Enter Tehran. In December the U.S. sanctionedMahan Air along with the Islamic Republic of Iran Shipping Lines and its China-based subsidiary, E-Sail Shipping. “The Iranian regime uses its aviation and shipping industries to supply its regional terrorist and militant groups with weapons, directly contributing to the devastating humanitarian crises in Syria and Yemen,” Treasury Secretary Steven Mnuchin said in a statement.

Mahan Air also flies to Venezuela. Intelligence sources say it has been delivering material to Venezuela’s Paraguana Peninsula to repair the country’s most important refinery complex. The precise operations and cargo aren’t known, but in any case analysts say no quick fix is in sight for the refineries.

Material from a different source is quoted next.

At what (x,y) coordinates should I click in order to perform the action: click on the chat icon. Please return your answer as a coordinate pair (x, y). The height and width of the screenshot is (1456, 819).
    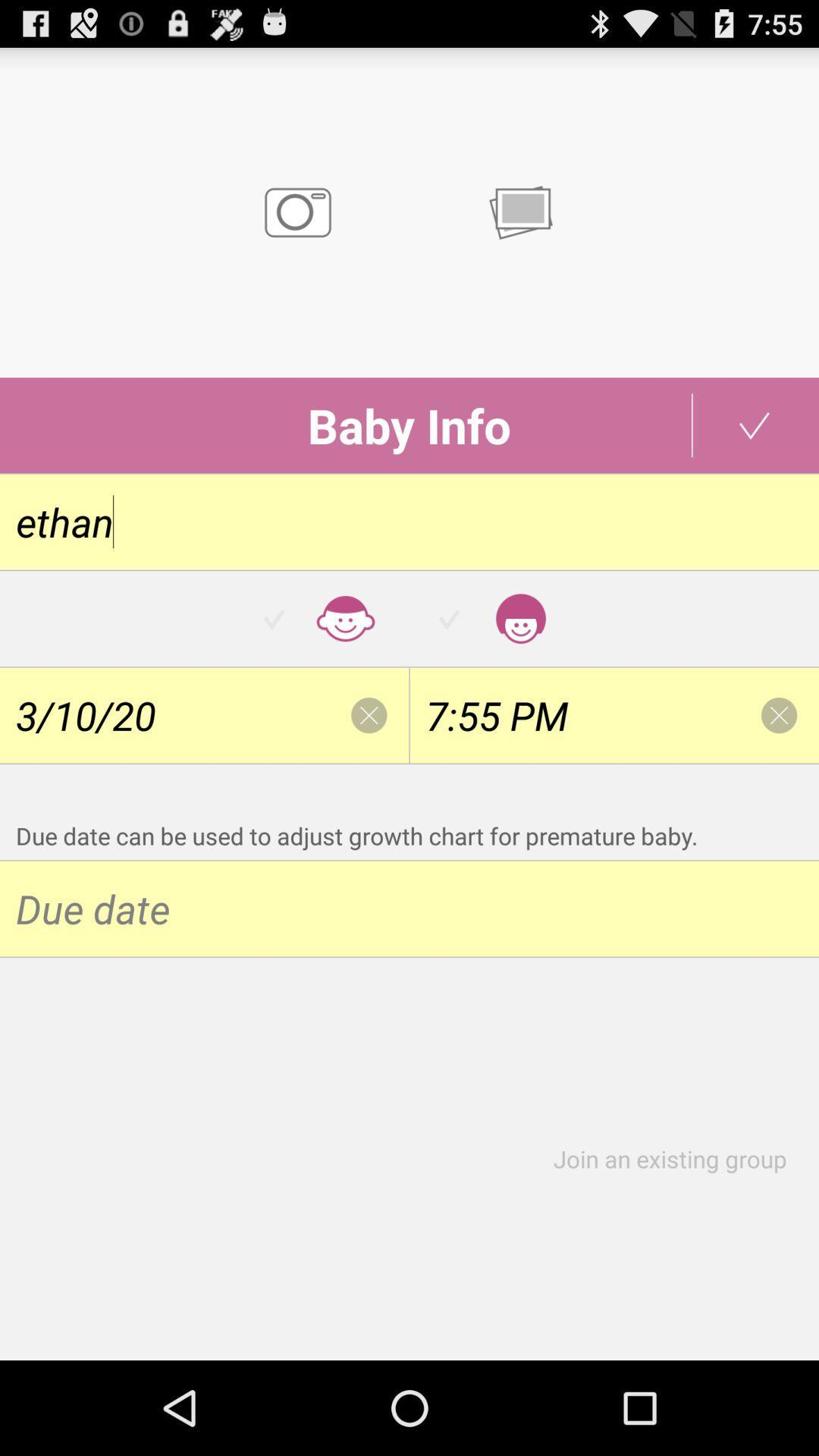
    Looking at the image, I should click on (519, 227).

U.S. sanctions bar American companies from selling gasoline to Venezuela but do not bar cash sales by non-sanctioned sources in most of the rest of the world, which makes Mr. Maduro’s reliance on Iran all the more notable. Who knows what else Iran may be supplying on those tankers and flights.

President Trump has the legal power to declare an emergency and interdict the tankers. They might be turned around or their cargo seized depending on the legal arguments that the Administration uses. But in either case the U.S. would have to be prepared for a response from Iran, perhaps in the Persian Gulf or Strait of Hormuz.

It’s worth recalling that when Britain agreed to liberate an Iranian oil tanker it had seized near Gibraltar in September, it secured a written promise from Tehran that the oil wouldn’t be delivered to Syria. Within weeks that’s exactly what was done. The Iranians are betting that Mr. Trump, in an election year, won’t take the risk of stopping its gasoline rescue for Venezuela’s dictator.